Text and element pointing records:
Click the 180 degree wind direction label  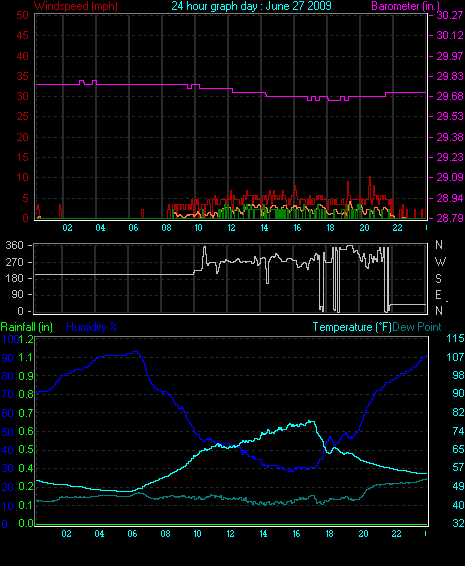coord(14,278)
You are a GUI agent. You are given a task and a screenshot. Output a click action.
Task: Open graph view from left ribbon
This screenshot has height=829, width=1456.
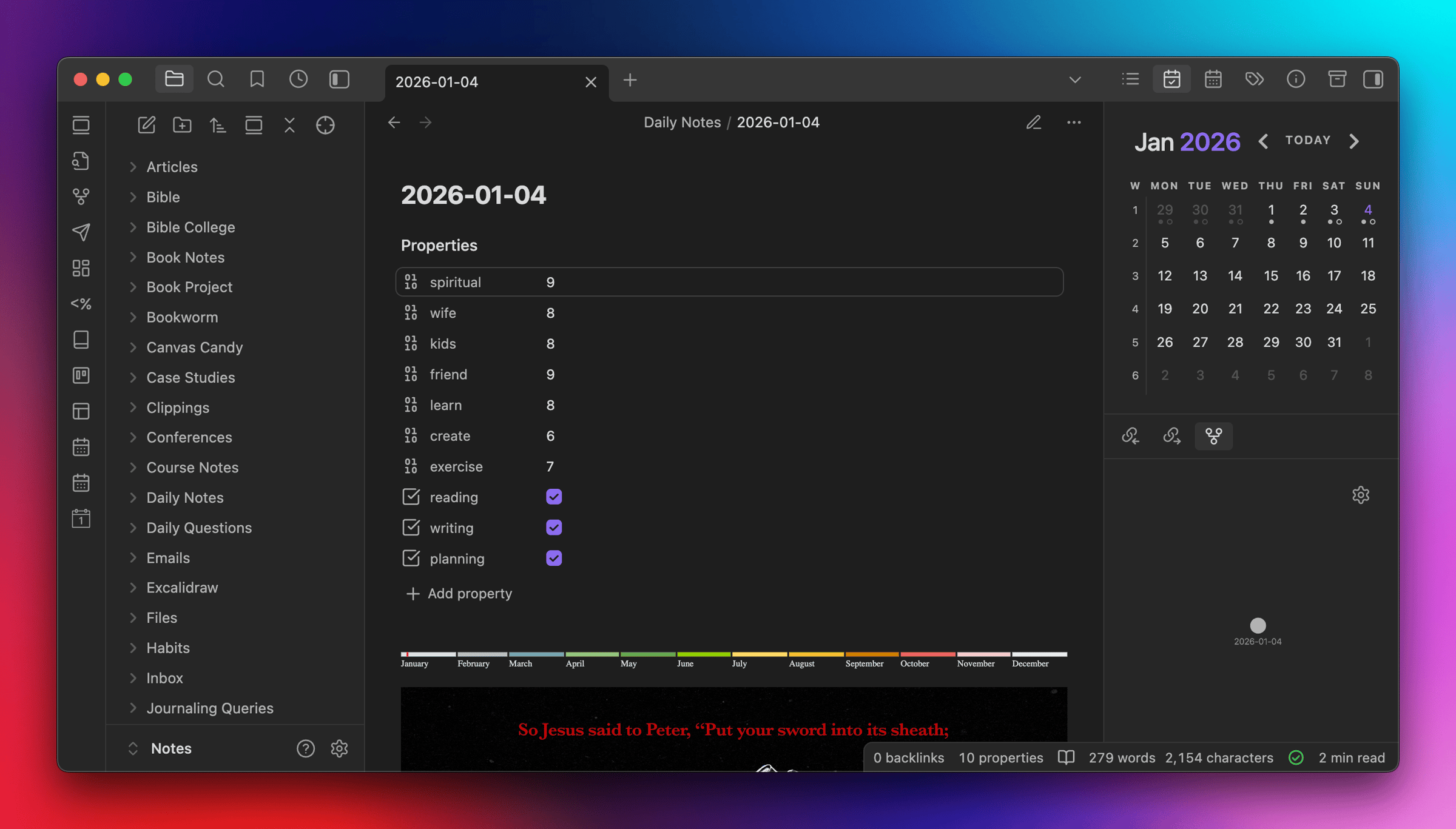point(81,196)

Given problem: Collect every line in the rows above that contains the word "screenshot".

Full solution:
You are a GUI agent. You are given a task and a screenshot. Output a click action.
This screenshot has height=829, width=1456.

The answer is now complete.